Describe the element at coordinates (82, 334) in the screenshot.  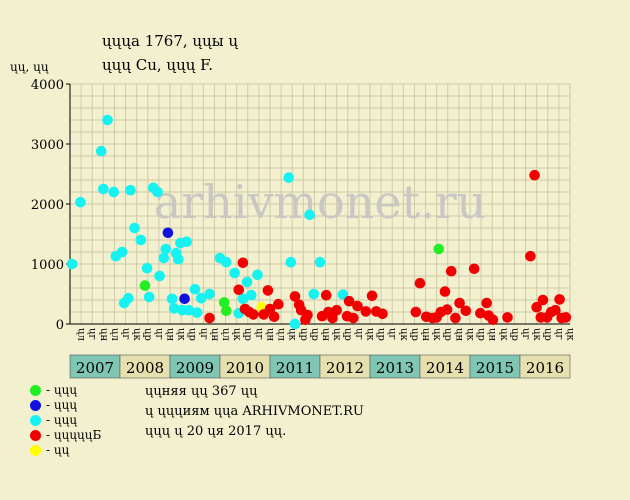
I see `month-label: ųл` at that location.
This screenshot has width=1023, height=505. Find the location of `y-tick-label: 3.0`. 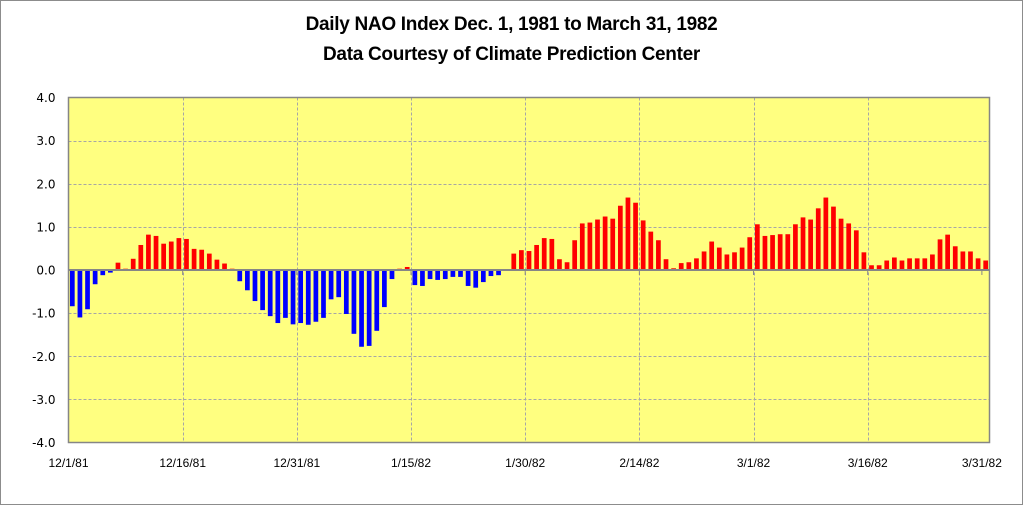

y-tick-label: 3.0 is located at coordinates (46, 141).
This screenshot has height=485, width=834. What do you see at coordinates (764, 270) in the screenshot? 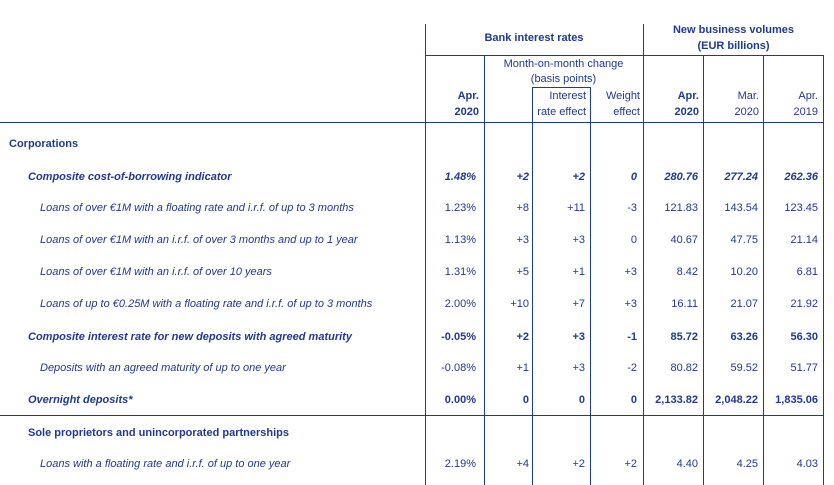
I see `col-rule-apr19` at bounding box center [764, 270].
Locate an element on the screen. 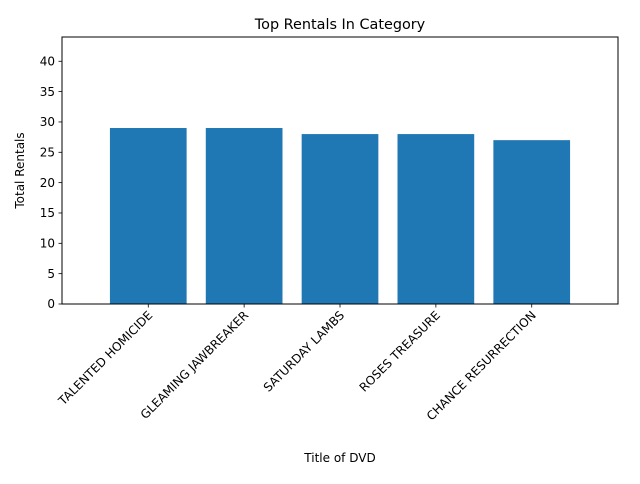  y-axis-label: Total Rentals is located at coordinates (20, 170).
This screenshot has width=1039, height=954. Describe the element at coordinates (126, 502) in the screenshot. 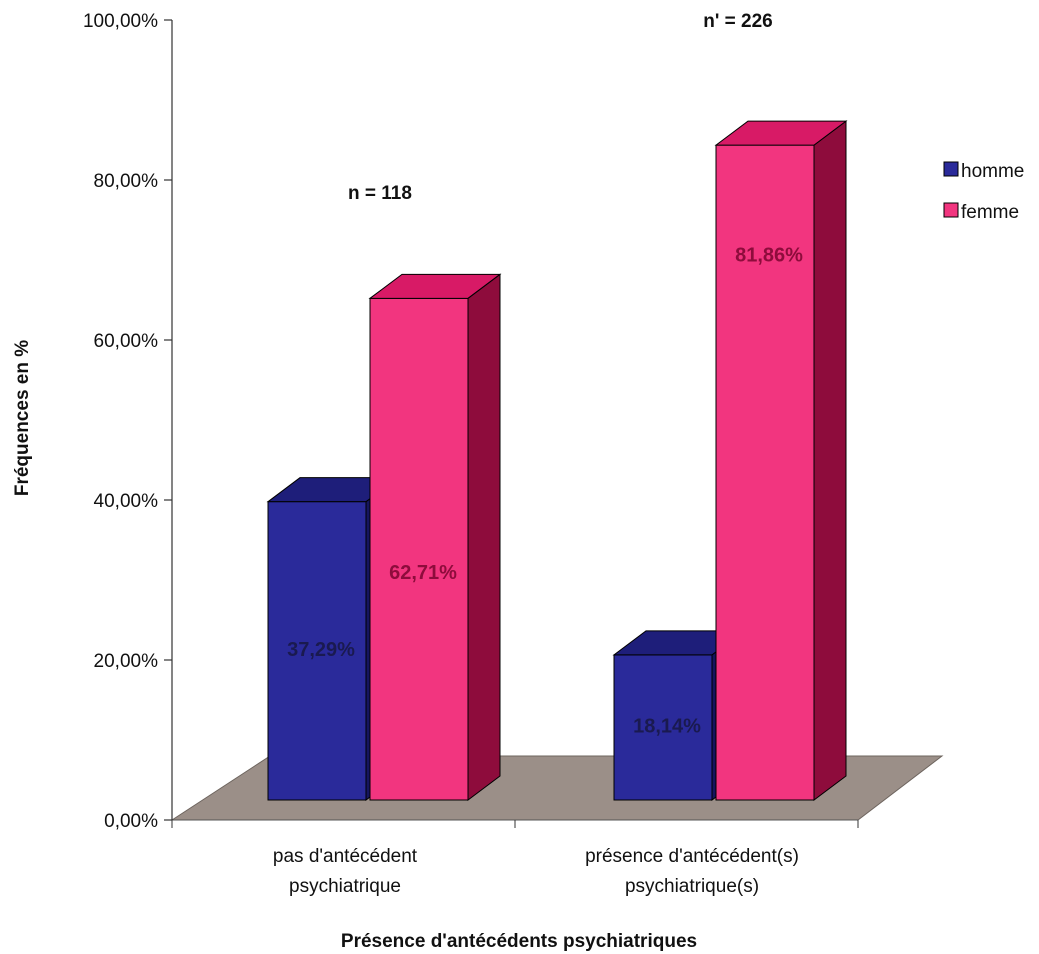

I see `y-tick-label: 40,00%` at that location.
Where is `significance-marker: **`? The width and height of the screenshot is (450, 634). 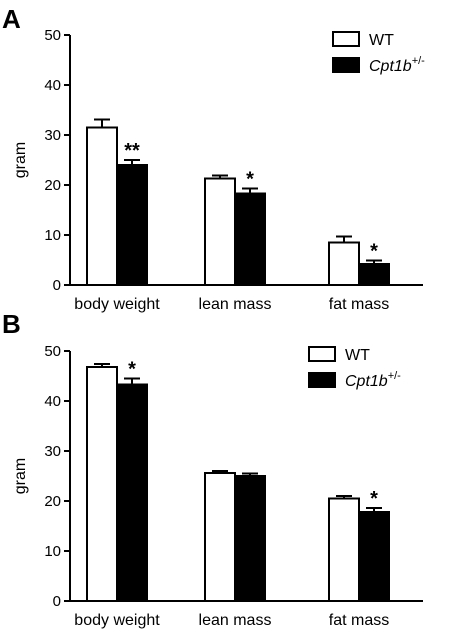 significance-marker: ** is located at coordinates (132, 151).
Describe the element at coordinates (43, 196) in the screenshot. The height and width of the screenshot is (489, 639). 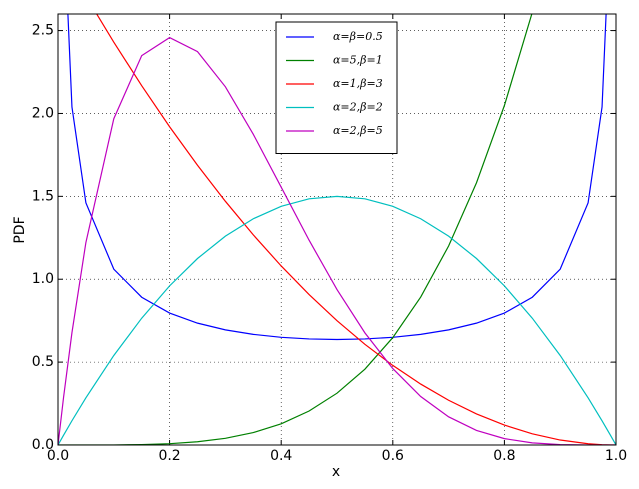
I see `y-tick-label: 1.5` at that location.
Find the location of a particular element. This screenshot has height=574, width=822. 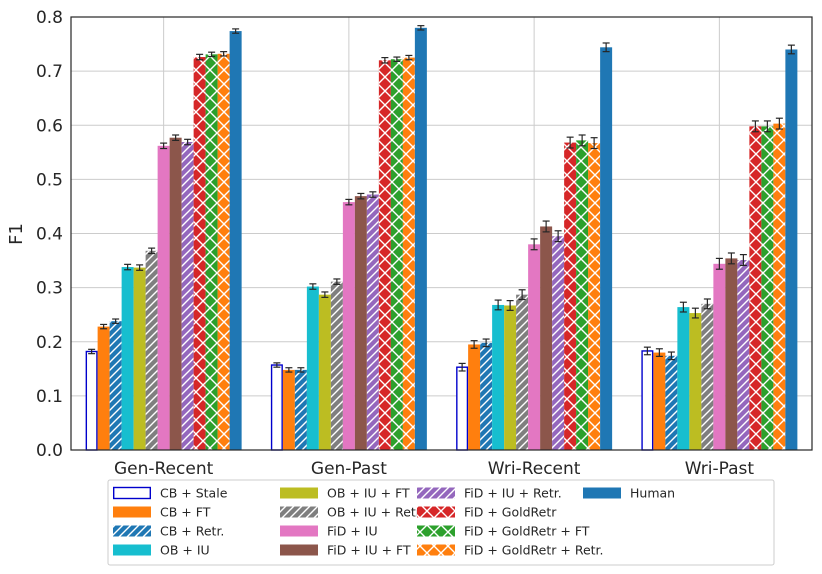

========================================

Exercise instructions
Write out the items above word for word, from the line containing "Describe the element at coordinates (43, 196)" down to the last line of the items, omitting the pictures.

Response to the task
Describe the element at coordinates (43, 196) in the screenshot. The height and width of the screenshot is (489, 639). 
I see `y-tick-label: 1.5` at that location.
Find the location of a particular element. This screenshot has height=574, width=822. 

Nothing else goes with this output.